Top of Dataset excerpts

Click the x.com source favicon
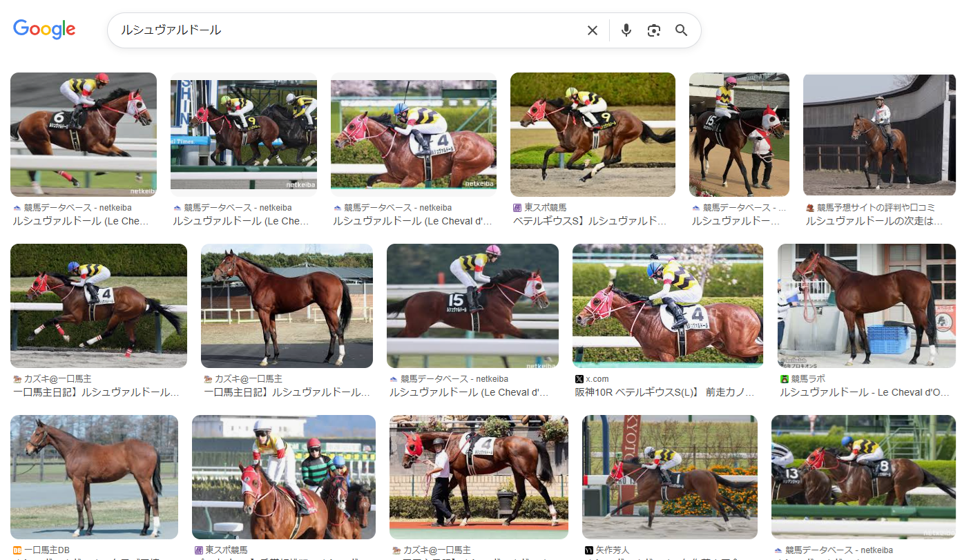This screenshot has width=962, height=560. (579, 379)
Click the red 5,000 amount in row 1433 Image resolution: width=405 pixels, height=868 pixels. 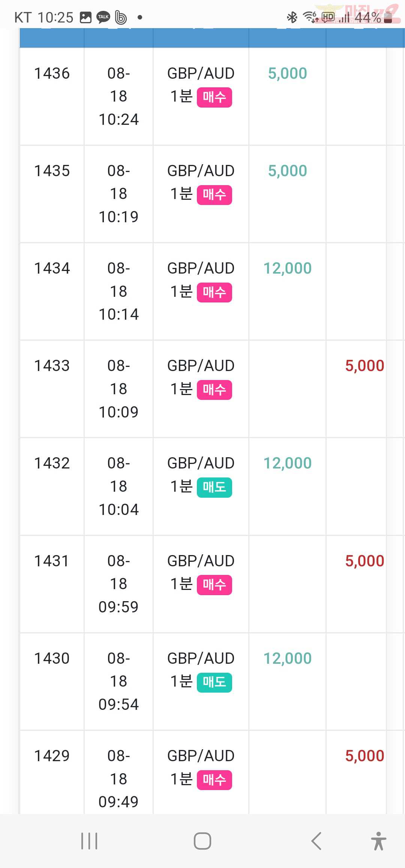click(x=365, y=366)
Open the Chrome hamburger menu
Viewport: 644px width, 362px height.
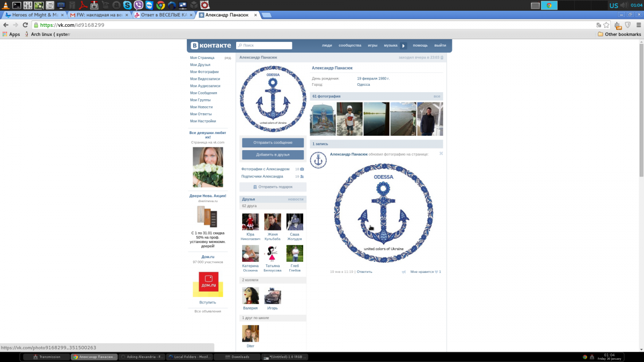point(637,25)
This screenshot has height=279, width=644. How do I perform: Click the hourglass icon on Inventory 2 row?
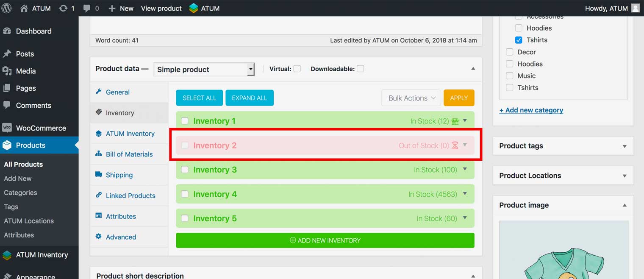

Bottom of Dataset excerpts
Top of Dataset excerpts

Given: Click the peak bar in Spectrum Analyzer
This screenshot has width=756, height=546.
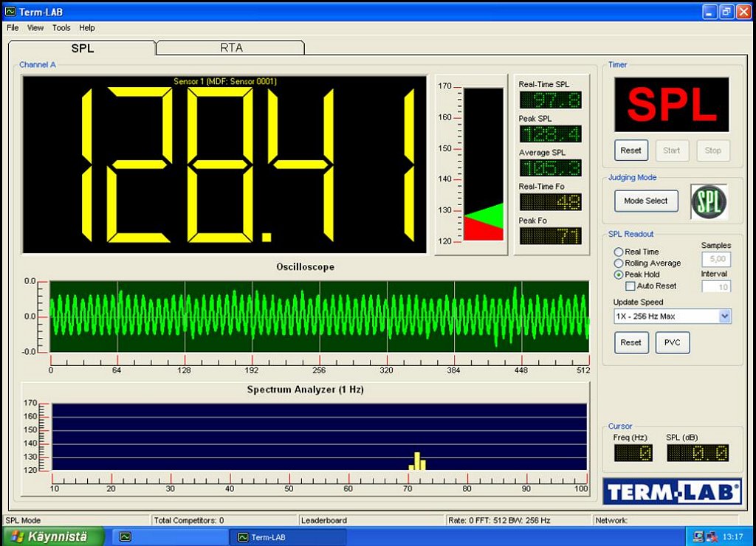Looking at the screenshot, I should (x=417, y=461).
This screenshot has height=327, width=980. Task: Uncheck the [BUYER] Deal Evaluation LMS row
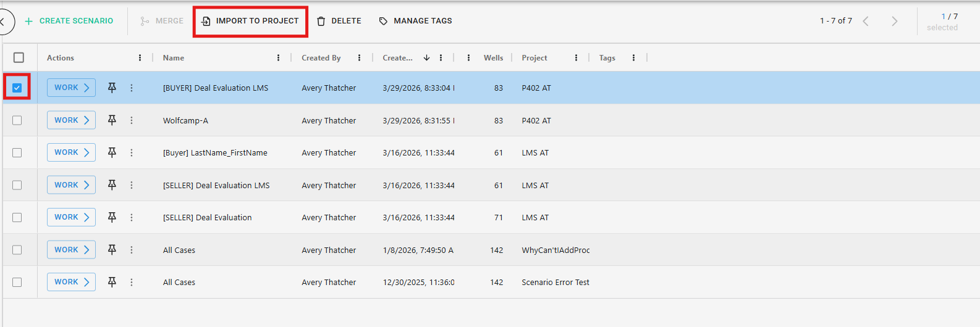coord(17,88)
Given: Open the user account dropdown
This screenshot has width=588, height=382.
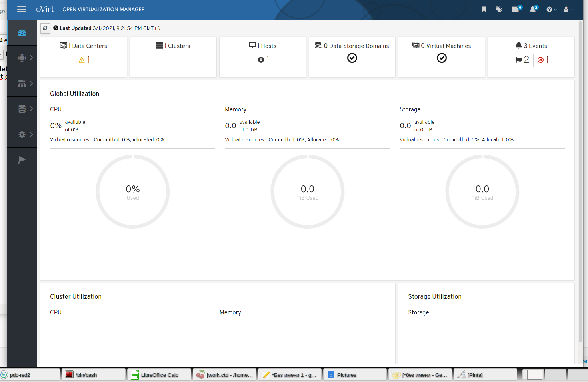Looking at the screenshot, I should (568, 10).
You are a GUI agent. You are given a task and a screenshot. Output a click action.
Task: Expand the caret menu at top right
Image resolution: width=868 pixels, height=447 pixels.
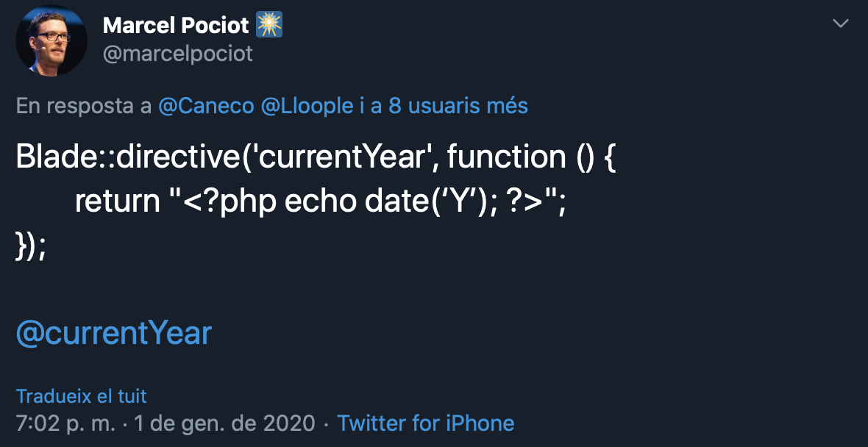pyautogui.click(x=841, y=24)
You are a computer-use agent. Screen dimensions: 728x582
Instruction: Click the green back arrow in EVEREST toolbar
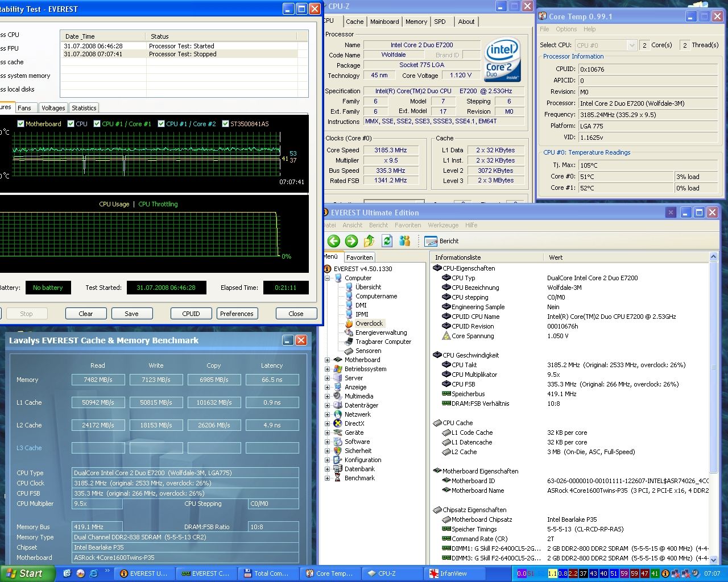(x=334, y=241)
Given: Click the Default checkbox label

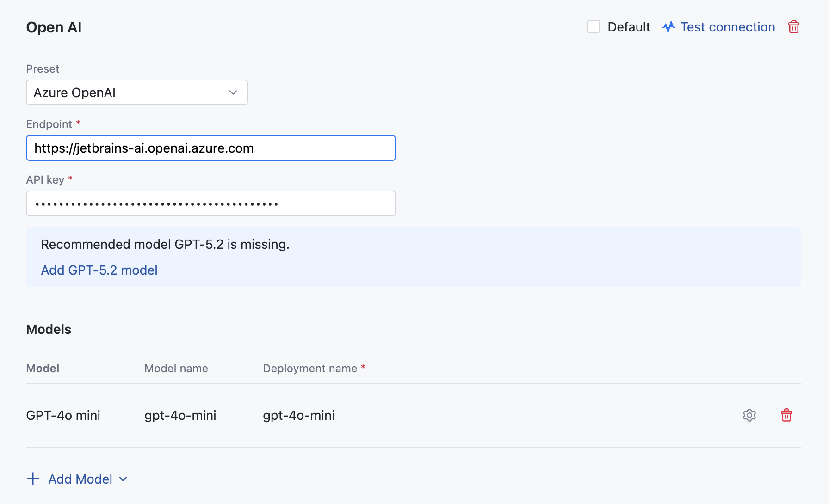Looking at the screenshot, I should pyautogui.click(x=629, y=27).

Bottom of Dataset excerpts

What to work on – Once a line of the records is found to contain "menu", copy it out.

Result –
Open the Chrome hamburger menu
Task: Expand the caret menu at top right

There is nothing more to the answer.